Division of Cardiology, Royal Victoria Hospital, McGill University, Montreal, Quebec, Canada.

OBJECTIVES. This study was performed to evaluate the use of synthesized ascending aorta pressure, calculated from femoral artery pressure using an aortofemoral transfer function, in the assessment of aortic valve stenosis. BACKGROUND. Measurement of an accurate aortic valve gradient in patients with aortic stenosis often requires simultaneous recordings of ascending aorta and left ventricular pressures. The use of femoral artery pressure is considered to be a poor substitute for ascending aorta pressure.
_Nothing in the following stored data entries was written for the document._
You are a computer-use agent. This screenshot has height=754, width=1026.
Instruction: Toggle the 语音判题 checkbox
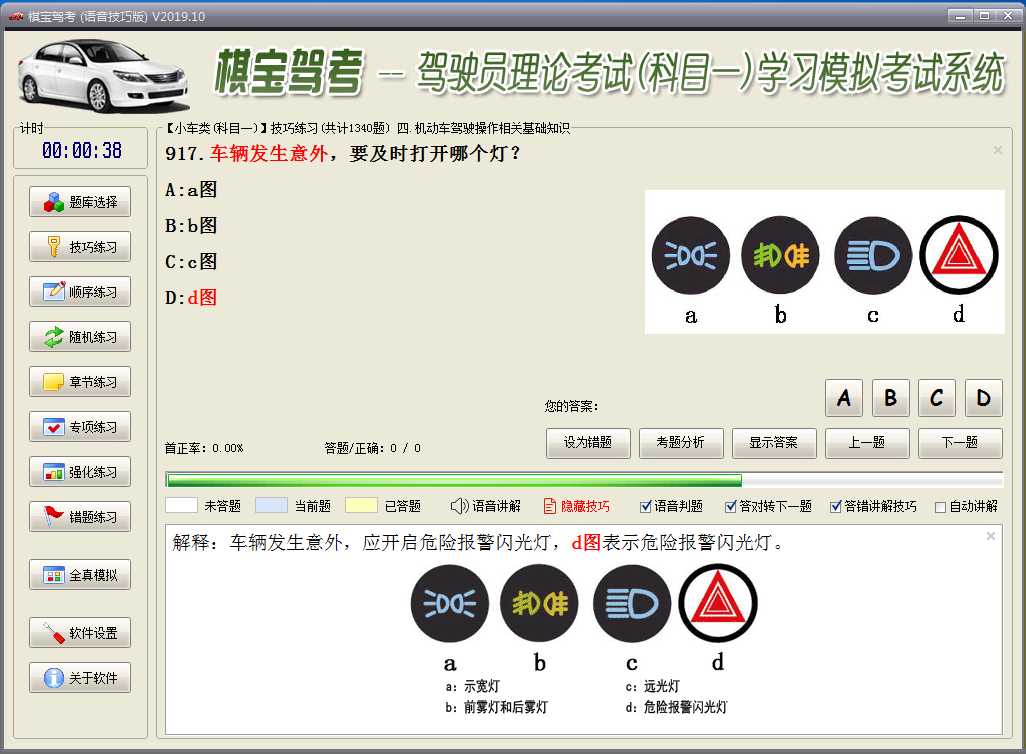coord(646,506)
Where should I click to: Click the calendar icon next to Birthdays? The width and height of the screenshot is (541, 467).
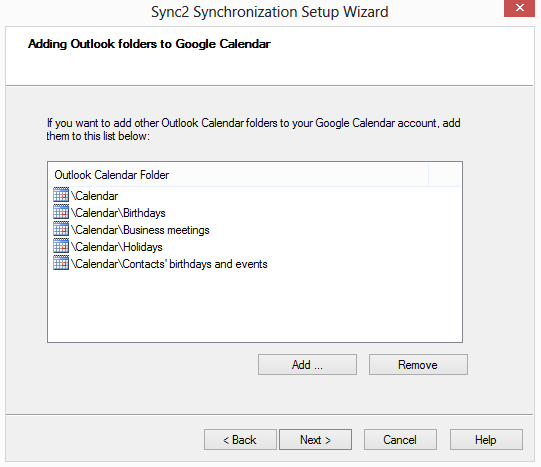(x=61, y=212)
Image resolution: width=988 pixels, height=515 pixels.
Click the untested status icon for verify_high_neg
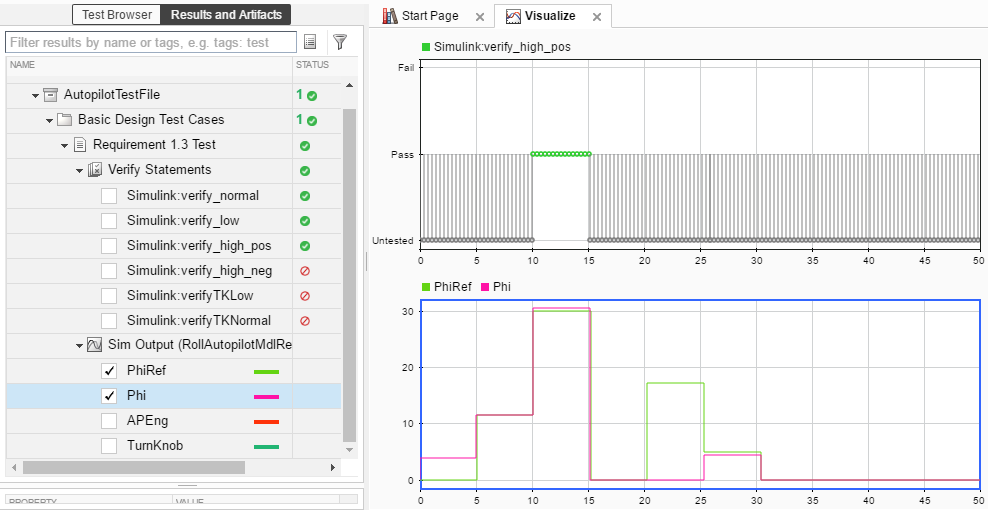point(305,271)

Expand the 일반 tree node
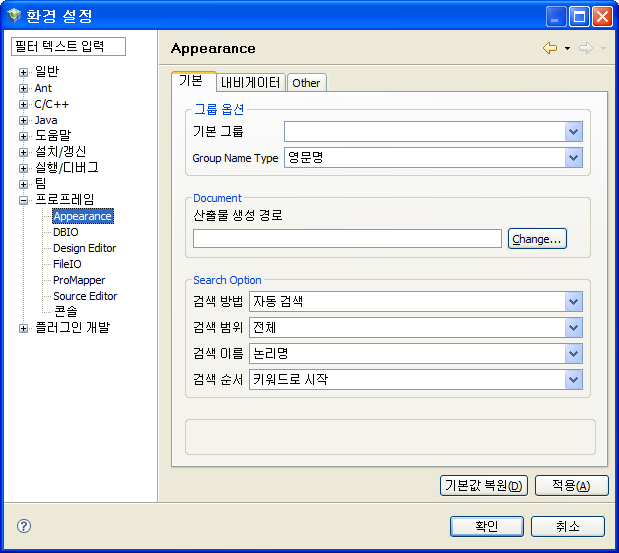[23, 72]
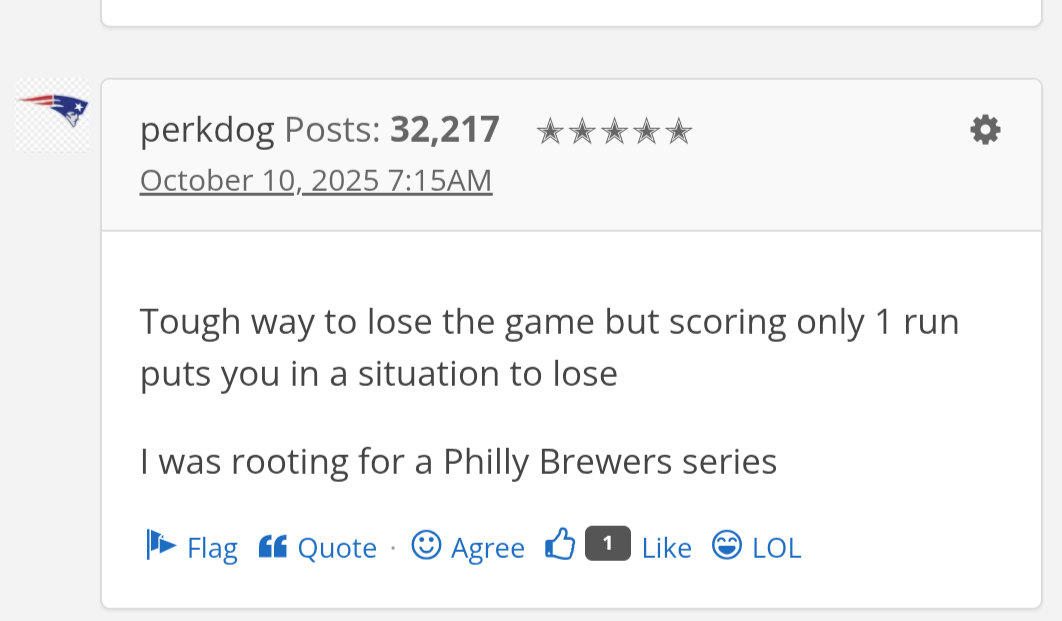Click the five-star rank next to post count
Image resolution: width=1062 pixels, height=621 pixels.
tap(614, 131)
However, the aortic pressure wave can be calculated from the femoral artery pressure if the aortofemoral transfer function has been determined. METHOD. Femoral artery pressure from the side arm of an introducer sheath and ascending aorta pressure are recorded simultaneously and the data stored in a personal computer. An aortofemoral transfer function is determined from the ratio of the Fourier components of aortic and femoral pressures. Left ventricular and femoral artery pressures are then recorded. Using the previously determined transfer function, the simultaneous ascending aorta pressure is calculated from the femoral pressure. RESULTS. Ascending aorta pressure waveforms estimated from femoral artery pressure closely resembled the simultaneously recorded ascending aorta pressure. Mean aortic valve gradients calculated from the synthesized aortic pressure correlated well with the gradient measured from direct recordings of aortic pressure (r = 0.98). There was also a good relation between valve areas (r = 0.93) and valve resistances (r = 0.98) calculated using the two methods. CONCLUSIONS. Using current computer technology, accurate aortic valve gradients can be rapidly calculated using femoral artery pressure as a substitute for ascending aorta pressure. This technique will reduce the need and risks of multiple catheters to determine aortic valve gradients.